◆ **PROBLEM DETAILS**: Copy out the records from the line with "Task: Toggle the dark hexagon favorite star" up to and including the line with "point(89,241)", requests included, and shift every coordinate in the answers by adding 25 to each number. Omit the pictures.

◆ **AVAILABLE RECORDS**:
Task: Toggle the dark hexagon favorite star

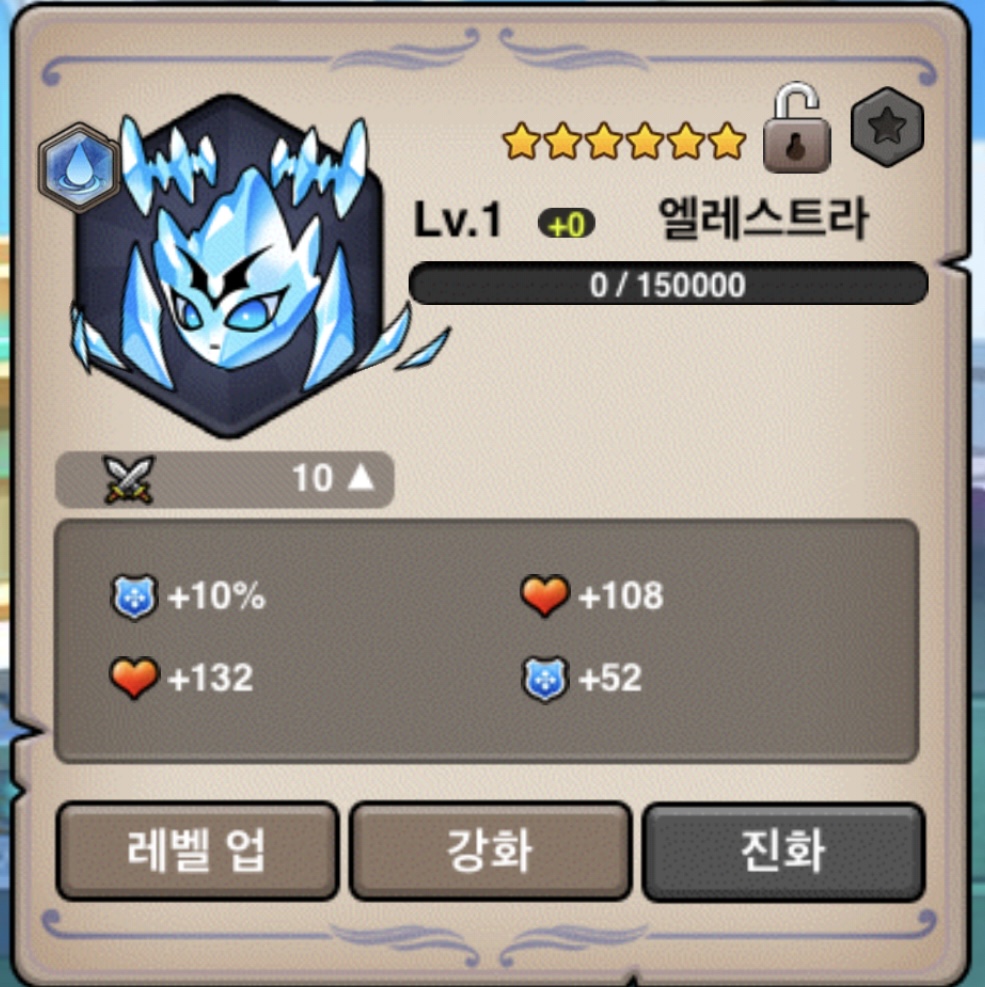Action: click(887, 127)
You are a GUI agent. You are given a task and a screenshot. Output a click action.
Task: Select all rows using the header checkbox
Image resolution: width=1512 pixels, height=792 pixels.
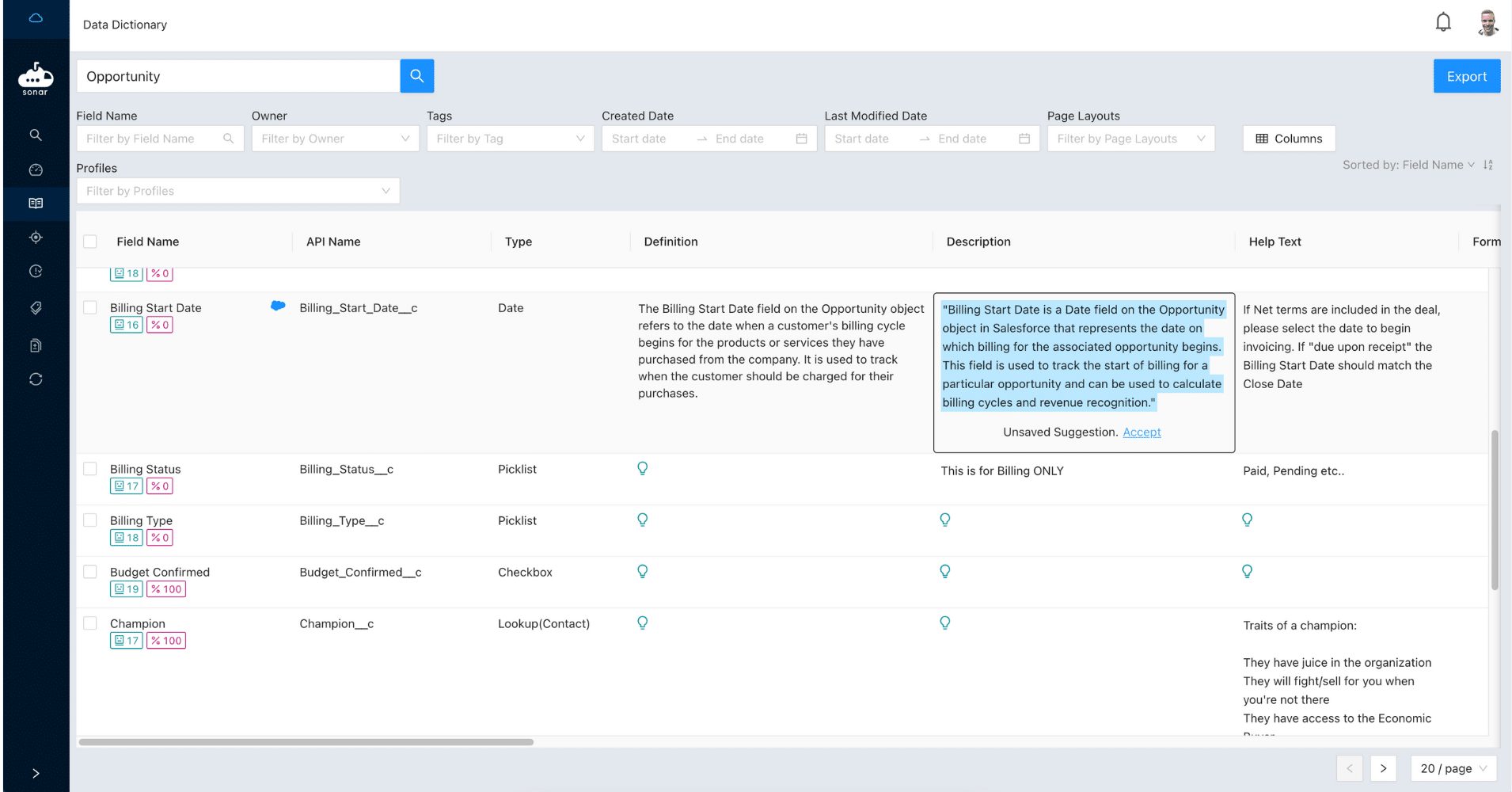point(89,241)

---

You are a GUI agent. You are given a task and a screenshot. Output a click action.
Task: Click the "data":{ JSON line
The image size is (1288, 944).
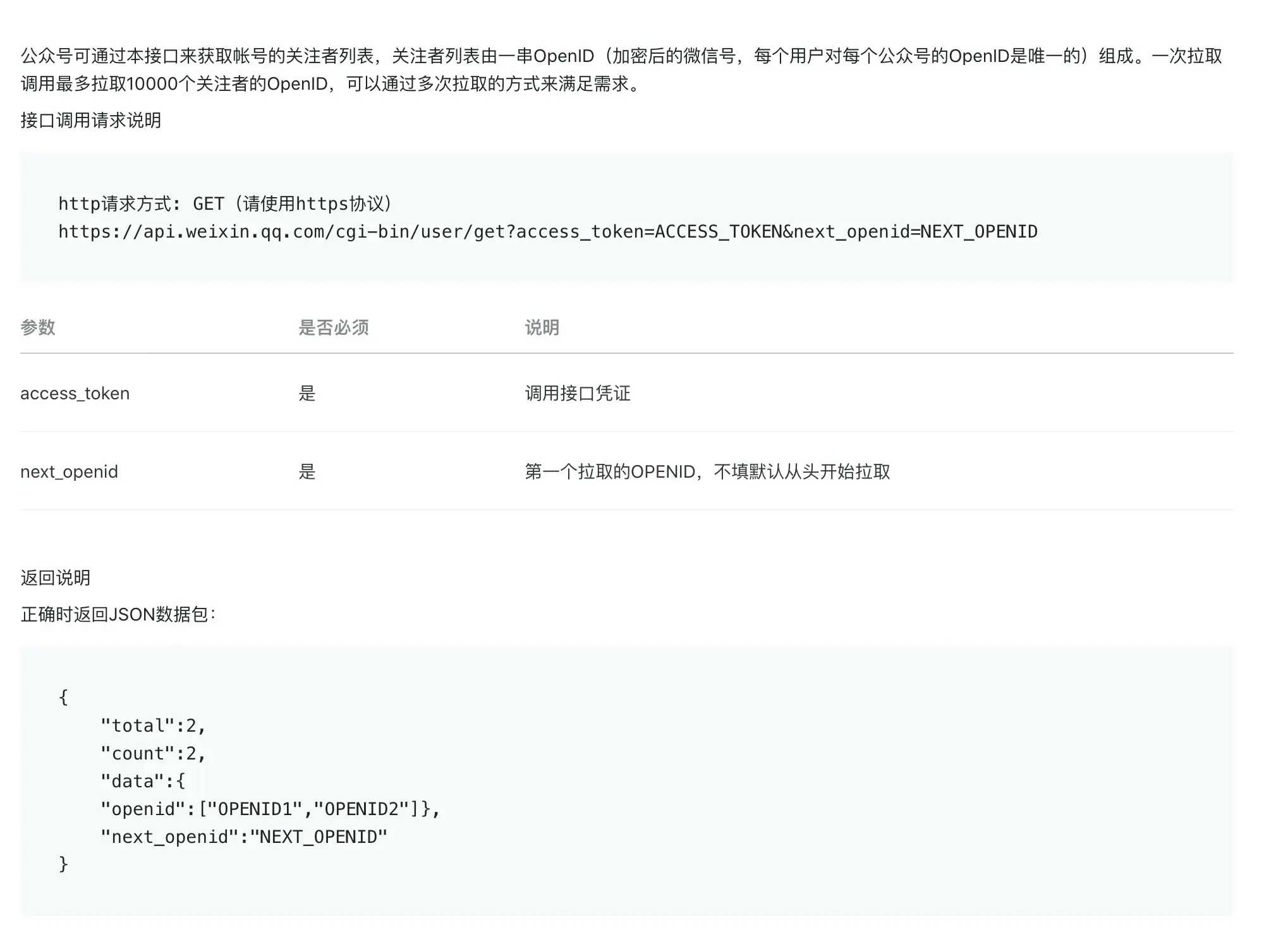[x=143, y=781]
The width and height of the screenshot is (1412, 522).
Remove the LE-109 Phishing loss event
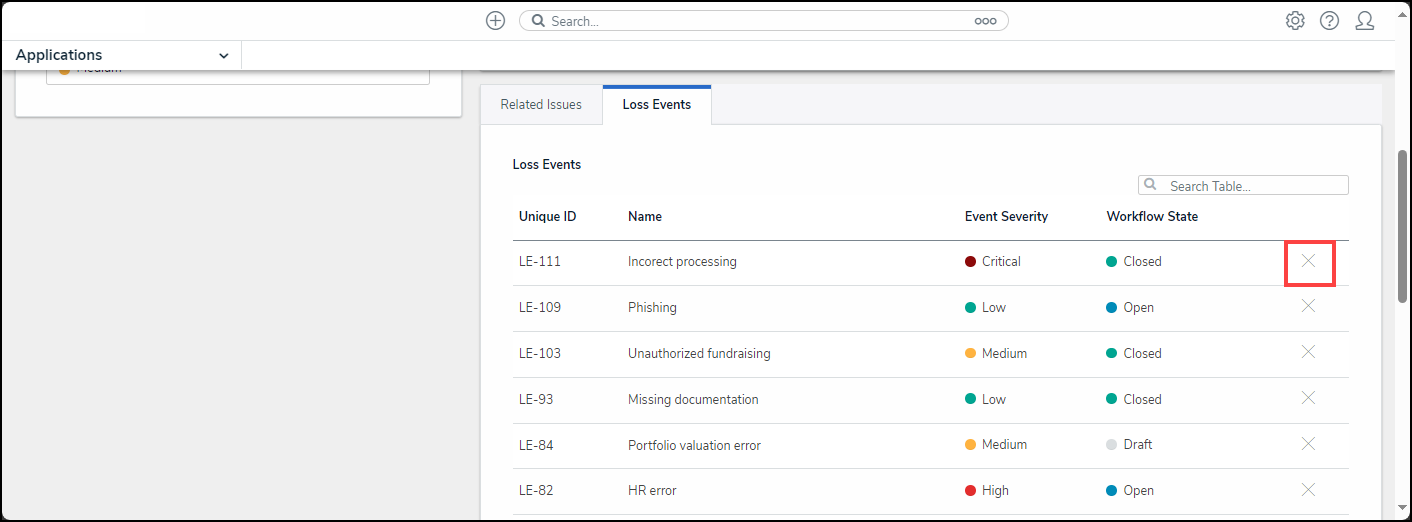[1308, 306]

◆ **SOLUTION FOR THIS TASK**:
Task: Toggle the dark hexagon favorite star

Action: click(912, 152)
You are a GUI agent. You are given a task and a screenshot. Output a click action.
Task: Select all rows using the header checkbox
Image resolution: width=1512 pixels, height=792 pixels.
point(114,266)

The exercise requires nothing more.